Medical Marijuana Gives Me the Chance to Be My True Self Again
I have been a hostage of depression, anxiety and post-traumatic stress disorder (PTSD) for as long as I’ve known. Memories in my mind are overshadowed by mood, thoughts and emotion, lit with darkness and worry. For decades, I have tried therapies, medications, friends, solitude, home-ownership, pet-ownership, homelessness, behavior management, hospitalization, avoidance, rebellion and the like. All to no avail — until now.
I am a medical marijuana patient (MMJ) patient. I use medical-grade marijuana, prescribed by a physician, to sedate the symptoms of my brain dysfunction. I do not have a “substance-abuse” problem. I am not a drug-user. I am a single-mother, disabled by my condition, unable to work in a field I adore, missing the connection with friends and family I once enjoyed, irritable and quick-tempered.
I have found a new opportunity, a chance to be my true self again, if only for hours at a time. This medicine is helping. Blessed are those who judge me, lest they are ever unfortunate enough to walk my worn and weary path. May they find compassion for those among us who struggle.

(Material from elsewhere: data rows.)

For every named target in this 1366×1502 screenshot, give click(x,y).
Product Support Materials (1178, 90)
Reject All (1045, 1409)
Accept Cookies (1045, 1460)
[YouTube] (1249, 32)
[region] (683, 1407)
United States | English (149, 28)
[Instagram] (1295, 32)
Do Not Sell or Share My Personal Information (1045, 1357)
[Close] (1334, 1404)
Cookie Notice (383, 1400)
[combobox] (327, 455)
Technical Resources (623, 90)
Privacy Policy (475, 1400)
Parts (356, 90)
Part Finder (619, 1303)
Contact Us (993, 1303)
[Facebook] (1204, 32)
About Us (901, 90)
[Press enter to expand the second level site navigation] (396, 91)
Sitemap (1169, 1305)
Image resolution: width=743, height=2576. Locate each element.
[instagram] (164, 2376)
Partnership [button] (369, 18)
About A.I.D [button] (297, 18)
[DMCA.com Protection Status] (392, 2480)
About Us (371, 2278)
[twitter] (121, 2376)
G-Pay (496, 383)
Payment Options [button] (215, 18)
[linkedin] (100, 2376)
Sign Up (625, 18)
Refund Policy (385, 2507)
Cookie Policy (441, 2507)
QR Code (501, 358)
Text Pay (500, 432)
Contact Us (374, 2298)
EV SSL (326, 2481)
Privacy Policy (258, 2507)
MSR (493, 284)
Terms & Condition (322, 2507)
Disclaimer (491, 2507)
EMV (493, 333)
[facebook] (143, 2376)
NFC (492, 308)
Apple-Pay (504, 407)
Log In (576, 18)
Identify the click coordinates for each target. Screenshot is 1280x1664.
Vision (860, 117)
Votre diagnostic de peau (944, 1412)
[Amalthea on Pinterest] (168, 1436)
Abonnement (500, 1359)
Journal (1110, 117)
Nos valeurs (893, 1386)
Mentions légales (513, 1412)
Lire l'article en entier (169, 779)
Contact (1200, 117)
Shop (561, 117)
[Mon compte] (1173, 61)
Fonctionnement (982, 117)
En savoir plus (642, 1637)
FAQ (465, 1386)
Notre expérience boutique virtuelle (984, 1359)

I have searched with vigor for peace, quiet, silence and contentment and have finally found it. Unyielding and steadfast, this chemical connection frees me, unshackles the truth, allows me to be without hesitation, without anxiety and fear, without impending doom and terror. Totally protected from self-imposed antipathy, eradicating hate, anger, fear or sadness. Scars on my memory are no longer predators with razor-sharp claws slicing away in fury at my nerve endings, frantic to suckle like leeches ravenous for blood before I forget them.
I can hear them banging and pleading, screaming louder and louder begging for sustenance. Yet, my hearing is slipping and they are terrified of eviction. They don’t know they are etched on me. I hold them close like a homemade, patchwork quilt.
In a mesmerizing fog, they become my Girl Scouts’ patches, a warrior’s pride, my gold medals from the Olympics of a “Recycled Female Childhood.” Cemented mortar between the bricks of experience, my lesions intertwine to build my home of apathy, weighted cynicism and self-deprecating masks of security. Tied to a rope, tied to a concrete slab, freedom is imprisoned by woven fibers of unwanted touch, leaving, inequality, prejudgment, disbelief, promiscuity, deeply recessed guilt and shame, poverty, memory, defeat, innate fear, loss, injustice, grief, rage, rejection and narcissism.
The fog turns to water, one droplet after another, each one filling a pore along the edge of my shell. Skin lures the satin water into it like a magnet invites metal, until I am completely immersed in her relief. She exaggerates her dominance using pressure against me, daring me to swim against her, but cradling me all the while. She revels in making me wait. She is quiet, warm and rippling. She laps her own edges, and her spillover is like a million rainbows in a glass house kind of beautiful.
She welcomes me deeper, her swirling pools melding one into another to create a funnel cloud of intimacy and romantic flotation. I am encapsulated in her embrace. She tosses me along-over and under, upside-wrong, delighted to entertain me. For hours, she holds me close. Delicious rivers of mercury ooze between my ears, while hot overflowing breaths of peace drip from the nape of my neck.
She knows my every need and eagerly meets it so I am tumbling like a bowling ball in space, stirring up nebula and glitter. I can rest in her while she cradles my dreams, lying beside me on shore, exhaling deep and slow into my mouth. As I fall asleep inside her aspirations, I can hear her faint whisper fade and she assures me she is helping.